The stock moves came after President Donald Trump announced his administration had completed a “massive deal” with Japan, which will see the Asian country face a 15% tariff. Crucially, Japan’s all-important auto industry, which accounts for over a quarter of the country’s exports to the U.S., will see its levies set the same rate.
Trump added that Japan will invest $550 billion into the U.S., of which the U.S. will “receive 90% of the Profits.”
“Japan will open their Country to Trade including Cars and Trucks, Rice and certain other Agricultural Products, and other things. Japan will pay Reciprocal Tariffs to the United States of 15%,” he said in a social media post.
The deal -- one of the most significant of a series of preliminary trade pacts since Trump first unveiled his heightened global levies in April -- comes after reports said Japan’s top trade negotiator, Ryosei Akazawa, met Trump in the White House on Tuesday.
While the 15% tariff is lower than the 25% initially outlined by Trump, it still goes against Tokyo’s earlier demands that Japan be exempt from all U.S. tariffs.

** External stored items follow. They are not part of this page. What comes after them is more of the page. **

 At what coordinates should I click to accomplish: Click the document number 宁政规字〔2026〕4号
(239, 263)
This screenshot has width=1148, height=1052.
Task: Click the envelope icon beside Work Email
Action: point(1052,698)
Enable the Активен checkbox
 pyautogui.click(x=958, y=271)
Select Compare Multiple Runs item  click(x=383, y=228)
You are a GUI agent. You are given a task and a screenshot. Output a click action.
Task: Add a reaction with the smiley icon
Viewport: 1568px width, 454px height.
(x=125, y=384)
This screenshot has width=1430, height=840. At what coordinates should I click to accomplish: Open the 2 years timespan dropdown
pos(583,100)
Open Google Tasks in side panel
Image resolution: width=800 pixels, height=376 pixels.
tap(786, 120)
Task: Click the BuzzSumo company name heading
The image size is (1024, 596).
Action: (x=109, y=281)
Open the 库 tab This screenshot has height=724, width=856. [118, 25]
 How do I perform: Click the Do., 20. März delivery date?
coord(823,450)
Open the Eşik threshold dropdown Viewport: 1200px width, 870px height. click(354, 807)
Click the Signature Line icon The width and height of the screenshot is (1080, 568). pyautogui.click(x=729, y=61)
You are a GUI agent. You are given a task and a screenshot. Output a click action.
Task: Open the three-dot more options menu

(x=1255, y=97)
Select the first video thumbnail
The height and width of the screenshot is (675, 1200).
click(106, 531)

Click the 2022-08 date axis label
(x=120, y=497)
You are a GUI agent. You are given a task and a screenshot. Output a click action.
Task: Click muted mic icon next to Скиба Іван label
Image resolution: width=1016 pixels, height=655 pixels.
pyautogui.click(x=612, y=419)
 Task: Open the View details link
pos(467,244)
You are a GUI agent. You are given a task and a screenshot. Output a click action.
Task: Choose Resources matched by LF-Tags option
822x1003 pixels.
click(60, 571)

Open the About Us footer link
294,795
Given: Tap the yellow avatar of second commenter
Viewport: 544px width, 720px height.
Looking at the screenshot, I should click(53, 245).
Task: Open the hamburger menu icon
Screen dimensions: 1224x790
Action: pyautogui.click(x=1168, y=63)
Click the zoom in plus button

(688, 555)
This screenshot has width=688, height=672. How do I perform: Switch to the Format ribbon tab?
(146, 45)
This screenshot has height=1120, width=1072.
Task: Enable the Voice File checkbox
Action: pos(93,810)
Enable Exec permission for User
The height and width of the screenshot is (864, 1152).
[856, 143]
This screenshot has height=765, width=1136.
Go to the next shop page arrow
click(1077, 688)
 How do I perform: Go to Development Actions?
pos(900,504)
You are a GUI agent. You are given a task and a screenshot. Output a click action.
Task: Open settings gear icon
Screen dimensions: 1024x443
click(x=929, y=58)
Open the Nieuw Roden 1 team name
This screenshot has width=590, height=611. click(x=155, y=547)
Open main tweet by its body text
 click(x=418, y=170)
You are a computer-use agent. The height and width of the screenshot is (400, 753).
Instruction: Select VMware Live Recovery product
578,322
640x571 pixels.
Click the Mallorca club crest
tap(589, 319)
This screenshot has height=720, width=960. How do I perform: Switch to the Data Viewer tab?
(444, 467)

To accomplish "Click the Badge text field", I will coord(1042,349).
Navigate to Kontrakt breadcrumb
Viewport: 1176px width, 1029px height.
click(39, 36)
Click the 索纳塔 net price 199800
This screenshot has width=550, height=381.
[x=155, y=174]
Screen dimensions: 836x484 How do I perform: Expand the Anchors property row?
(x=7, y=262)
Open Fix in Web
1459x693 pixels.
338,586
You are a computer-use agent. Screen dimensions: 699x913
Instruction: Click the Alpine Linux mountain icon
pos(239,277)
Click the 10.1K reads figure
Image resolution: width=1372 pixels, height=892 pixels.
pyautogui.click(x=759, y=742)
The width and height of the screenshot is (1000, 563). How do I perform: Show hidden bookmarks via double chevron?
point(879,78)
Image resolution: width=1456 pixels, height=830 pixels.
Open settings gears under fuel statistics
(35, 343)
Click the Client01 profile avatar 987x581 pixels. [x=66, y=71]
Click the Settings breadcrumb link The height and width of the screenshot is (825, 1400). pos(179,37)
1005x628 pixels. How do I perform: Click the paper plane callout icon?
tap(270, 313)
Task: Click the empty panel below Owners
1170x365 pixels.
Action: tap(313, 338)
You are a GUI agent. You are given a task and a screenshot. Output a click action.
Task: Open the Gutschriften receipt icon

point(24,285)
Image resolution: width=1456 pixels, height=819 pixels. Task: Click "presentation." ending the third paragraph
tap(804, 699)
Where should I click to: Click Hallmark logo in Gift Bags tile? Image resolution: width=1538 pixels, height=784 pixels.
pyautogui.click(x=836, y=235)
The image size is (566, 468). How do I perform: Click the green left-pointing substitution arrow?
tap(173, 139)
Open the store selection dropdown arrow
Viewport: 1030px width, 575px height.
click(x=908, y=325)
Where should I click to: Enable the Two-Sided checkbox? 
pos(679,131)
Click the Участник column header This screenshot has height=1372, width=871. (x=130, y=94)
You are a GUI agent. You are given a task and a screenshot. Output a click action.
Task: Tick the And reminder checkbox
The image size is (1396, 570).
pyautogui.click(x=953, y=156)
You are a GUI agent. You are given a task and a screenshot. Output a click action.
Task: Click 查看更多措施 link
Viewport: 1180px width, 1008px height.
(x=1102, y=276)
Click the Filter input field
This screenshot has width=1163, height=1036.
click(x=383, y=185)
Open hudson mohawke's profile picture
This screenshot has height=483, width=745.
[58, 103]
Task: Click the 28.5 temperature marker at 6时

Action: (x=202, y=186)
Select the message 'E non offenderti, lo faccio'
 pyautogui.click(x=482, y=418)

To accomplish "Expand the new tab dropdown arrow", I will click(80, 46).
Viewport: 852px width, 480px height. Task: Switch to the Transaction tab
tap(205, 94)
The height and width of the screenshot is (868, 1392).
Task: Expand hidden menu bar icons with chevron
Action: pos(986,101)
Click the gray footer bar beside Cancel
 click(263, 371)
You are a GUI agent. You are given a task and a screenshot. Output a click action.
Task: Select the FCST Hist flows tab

"The trade deal with the U.S. announced today removes a key downside risk to Japan’s economy," analsyts at Capital Economics said in a note to clients. "We estimate that the net effect of today’s announcement will be a reduction in the average tariff rate faced by Japanese exporters in the US of around one percentage point."
Beyond Japan, the direction of negotiations with other major U.S. trading partners, such as the European Union and India, remains unclear with an August 1 deadline for Trump’s elevated "reciprocal" tariffs to take effect fast approaching.
Still, "success in obtaining some agreement at this time hence should have a substantial effect in mitigating concerns about future uncertainty," analysts at Jefferies said in a note.